Generating Psuedorandom numbers very quickly using Swift?

Hello,

There is some Metal sample code that is written in Objective-C (https://developer.apple.com/documentation/metal/performing_calculations_on_a_gpu). I wanted to implement this in Swift, but am running into a major performance issue.

The sample code fills two large buffers with pseudorandom data, and does so very quickly (a fraction of a second for ~14 million elements) using the rand() function. In my Swift version, I have tried many methods for generating data, but they all take between 6 and 10 seconds for the same ~14 million elements (the rand() function is not available in Swift) on my M1 Pro.

Surely there must be some method in Swift that can approximate the general speed of rand(). I'm more than willing to trade randomness for speed!

Any ideas?

Answered by 13fpl in 726221022

Good idea about changing the Obj-C code to use arc4random() instead of rand(). I did so, and have found that for the 16.7 million floats (1 << 24) in Apple's sample code, rand() takes about 0.13 second, while arc4random() takes about 1.25 seconds.

I tried a few more things with the Swift code that have produced some very interesting results. Switching from for in to a while < loop drastically reduces the execution time.

let randomRange: ClosedRange<Float> = 0...Float(100.0)
let arrayLength = (1 << 24)

var buffer: [Float] = Array(repeating: 0.0, count: arrayLength)
var idx: Int = 0
while idx < arrayLength {
    buffer[idx] = Float.random(in: randomRange)
    idx += 1
}

The loop in the above code runs in 5.12 seconds - less than half the time that for idx in 0..<arrayLength takes!

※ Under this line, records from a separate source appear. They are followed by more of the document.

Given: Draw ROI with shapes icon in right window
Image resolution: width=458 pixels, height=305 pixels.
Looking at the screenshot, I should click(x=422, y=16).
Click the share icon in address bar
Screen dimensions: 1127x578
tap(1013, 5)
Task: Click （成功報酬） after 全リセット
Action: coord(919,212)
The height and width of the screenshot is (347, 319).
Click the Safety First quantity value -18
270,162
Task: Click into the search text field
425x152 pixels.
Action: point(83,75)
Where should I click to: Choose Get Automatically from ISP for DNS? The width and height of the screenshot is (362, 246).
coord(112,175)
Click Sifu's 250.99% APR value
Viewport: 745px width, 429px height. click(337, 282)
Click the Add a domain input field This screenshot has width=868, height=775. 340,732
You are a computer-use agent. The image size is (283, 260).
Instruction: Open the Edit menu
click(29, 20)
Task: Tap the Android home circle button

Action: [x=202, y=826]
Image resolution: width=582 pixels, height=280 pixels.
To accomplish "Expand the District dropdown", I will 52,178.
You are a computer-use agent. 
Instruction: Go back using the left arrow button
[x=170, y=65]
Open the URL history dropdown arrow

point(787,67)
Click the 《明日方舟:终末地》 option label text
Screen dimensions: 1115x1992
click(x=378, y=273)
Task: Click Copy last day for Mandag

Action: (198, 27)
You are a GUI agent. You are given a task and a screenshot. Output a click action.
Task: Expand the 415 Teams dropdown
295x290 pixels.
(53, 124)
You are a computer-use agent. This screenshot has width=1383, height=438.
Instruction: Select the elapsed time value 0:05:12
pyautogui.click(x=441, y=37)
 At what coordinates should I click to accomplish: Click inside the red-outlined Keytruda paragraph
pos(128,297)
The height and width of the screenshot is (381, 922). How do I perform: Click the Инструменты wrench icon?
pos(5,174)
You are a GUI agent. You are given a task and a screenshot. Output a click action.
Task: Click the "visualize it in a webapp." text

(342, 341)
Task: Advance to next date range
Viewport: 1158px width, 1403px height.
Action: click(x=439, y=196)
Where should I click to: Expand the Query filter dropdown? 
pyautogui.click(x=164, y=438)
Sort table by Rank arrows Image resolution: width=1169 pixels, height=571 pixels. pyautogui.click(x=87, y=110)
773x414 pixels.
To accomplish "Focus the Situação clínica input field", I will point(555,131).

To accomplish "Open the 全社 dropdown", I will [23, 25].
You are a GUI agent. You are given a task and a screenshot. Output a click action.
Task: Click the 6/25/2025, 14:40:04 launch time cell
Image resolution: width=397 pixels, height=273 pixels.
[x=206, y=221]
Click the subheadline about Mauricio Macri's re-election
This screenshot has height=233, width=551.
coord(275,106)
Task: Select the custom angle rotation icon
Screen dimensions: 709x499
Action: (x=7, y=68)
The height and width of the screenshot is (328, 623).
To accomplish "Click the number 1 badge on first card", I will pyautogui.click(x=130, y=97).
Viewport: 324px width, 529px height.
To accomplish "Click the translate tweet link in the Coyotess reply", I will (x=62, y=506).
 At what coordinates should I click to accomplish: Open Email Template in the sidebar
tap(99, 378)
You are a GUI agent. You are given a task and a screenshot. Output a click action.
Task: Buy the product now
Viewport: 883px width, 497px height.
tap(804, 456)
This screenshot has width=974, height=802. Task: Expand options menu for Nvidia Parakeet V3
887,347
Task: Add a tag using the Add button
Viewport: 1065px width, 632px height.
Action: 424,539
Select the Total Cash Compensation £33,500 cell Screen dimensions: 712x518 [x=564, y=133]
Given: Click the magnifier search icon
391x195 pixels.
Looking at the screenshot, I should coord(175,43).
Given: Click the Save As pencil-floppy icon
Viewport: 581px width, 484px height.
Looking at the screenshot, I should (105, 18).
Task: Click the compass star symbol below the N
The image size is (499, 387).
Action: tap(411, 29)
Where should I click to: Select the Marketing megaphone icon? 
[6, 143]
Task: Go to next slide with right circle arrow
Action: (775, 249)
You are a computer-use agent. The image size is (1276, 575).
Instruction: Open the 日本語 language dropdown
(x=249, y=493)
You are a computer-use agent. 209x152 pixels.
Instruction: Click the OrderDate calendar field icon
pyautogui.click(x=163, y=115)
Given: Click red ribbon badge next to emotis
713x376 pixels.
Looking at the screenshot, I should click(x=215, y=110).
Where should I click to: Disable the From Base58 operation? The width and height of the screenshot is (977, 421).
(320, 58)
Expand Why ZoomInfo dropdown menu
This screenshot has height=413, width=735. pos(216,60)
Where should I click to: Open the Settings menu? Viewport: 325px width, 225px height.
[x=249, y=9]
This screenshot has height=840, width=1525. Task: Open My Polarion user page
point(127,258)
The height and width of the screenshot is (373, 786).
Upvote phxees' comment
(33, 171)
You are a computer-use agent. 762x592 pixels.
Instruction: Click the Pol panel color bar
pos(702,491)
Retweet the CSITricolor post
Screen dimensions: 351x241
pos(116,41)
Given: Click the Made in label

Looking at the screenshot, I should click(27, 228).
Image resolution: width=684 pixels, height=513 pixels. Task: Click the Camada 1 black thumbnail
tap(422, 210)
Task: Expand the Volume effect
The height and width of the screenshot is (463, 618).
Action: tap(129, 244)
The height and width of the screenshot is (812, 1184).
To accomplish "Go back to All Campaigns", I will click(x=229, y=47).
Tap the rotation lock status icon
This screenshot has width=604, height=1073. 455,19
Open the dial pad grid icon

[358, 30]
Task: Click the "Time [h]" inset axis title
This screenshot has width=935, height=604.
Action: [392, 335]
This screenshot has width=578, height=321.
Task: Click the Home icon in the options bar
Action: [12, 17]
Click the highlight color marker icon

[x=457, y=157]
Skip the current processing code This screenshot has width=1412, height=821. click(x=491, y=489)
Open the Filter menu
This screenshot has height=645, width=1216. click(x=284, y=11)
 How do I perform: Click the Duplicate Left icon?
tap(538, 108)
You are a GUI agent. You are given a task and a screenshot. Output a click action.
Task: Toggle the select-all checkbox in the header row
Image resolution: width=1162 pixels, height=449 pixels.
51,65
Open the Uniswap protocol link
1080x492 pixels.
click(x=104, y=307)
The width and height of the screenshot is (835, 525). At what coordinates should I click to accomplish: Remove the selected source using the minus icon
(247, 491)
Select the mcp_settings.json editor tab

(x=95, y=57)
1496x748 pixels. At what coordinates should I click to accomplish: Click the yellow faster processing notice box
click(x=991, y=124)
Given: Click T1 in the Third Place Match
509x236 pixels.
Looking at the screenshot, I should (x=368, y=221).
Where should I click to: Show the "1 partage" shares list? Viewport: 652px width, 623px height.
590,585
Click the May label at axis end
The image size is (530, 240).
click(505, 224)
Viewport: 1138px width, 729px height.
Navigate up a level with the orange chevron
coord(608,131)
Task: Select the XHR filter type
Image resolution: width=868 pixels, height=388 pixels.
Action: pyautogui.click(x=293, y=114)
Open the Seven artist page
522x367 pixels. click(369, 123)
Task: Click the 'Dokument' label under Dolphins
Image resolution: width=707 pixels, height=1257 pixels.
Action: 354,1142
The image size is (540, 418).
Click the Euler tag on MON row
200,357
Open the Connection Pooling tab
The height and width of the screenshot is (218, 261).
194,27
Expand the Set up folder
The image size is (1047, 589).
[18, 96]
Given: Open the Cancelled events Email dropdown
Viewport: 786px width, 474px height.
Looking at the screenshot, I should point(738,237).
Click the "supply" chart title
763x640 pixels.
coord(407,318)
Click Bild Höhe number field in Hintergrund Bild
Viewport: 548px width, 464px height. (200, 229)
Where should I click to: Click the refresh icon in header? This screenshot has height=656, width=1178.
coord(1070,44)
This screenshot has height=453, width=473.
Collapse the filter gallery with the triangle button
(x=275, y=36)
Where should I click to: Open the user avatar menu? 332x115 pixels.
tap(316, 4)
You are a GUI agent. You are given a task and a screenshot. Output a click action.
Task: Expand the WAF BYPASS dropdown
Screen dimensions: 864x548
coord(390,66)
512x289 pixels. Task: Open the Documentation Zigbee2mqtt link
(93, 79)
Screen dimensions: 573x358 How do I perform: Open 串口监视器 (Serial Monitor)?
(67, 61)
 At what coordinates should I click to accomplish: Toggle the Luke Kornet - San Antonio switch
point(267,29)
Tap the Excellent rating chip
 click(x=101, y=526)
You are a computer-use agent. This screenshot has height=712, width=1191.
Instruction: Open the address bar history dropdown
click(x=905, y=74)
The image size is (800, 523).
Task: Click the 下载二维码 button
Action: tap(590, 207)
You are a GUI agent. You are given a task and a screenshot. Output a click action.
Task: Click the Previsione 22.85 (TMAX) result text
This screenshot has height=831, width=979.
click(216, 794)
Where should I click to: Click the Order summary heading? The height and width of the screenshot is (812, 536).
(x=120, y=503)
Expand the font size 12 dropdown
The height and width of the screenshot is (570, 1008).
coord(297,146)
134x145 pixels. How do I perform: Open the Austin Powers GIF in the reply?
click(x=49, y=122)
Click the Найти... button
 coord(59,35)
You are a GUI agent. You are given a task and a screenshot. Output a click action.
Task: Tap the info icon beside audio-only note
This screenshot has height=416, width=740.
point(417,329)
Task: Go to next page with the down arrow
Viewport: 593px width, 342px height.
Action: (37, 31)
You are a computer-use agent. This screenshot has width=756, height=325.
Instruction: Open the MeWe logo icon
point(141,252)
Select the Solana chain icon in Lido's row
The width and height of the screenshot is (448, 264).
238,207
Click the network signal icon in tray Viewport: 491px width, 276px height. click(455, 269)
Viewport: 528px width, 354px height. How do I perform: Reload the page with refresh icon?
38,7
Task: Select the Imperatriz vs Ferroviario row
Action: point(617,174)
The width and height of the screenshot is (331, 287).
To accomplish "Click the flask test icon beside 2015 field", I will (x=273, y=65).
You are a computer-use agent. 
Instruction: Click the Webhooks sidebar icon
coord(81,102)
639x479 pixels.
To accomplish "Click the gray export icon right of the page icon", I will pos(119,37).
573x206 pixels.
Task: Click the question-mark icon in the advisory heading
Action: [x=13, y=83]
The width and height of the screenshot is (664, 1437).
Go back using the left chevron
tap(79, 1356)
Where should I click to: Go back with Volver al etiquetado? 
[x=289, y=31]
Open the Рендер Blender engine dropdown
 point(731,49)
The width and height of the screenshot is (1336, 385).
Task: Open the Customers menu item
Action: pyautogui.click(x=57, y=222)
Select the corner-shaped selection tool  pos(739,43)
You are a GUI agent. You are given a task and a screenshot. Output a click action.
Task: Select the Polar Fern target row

This promising result led me back to using GameplayKit.

let arrayLength = (1 << 24)
let randomSource = GKLinearCongruentialRandomSource()
var buffer: [Float] = Array(repeating: 0.0, count: arrayLength)

var idx: Int = 0
while idx < arrayLength {
    buffer[idx] = Float(randomSource.nextInt())/Float(RAND_MAX)
    idx += 1
}

The loop in the above code runs in 0.86 seconds!

This is still significantly slower than rand(), but I'm fine with it. I may look more into other implementations in the future.

I appreciate the feedback and suggestions. It really helped get me thinking.

Could you show the code where you generate the array ?

Sure, I will post a few snippets. These are all on an M1 Pro.

Creating an array of data for later passing in to the Metal buffer:

let arrayLength = (1 << 24)

let randomRange: ClosedRange<Float> = 0...Float(100.0)
var randomFloats: [Float] = []
randomFloats.reserveCapacity(arrayLength)

print("Capacity reserved")

let start = DispatchTime.now()

for _ in 0..<arrayLength {
    randomFloats.append(Float.random(in: randomRange))
}

let end = DispatchTime.now()
let totalTime = Double(end.uptimeNanoseconds - start.uptimeNanoseconds) /  1_000_000_000.0
print("Total time \(totalTime) seconds.")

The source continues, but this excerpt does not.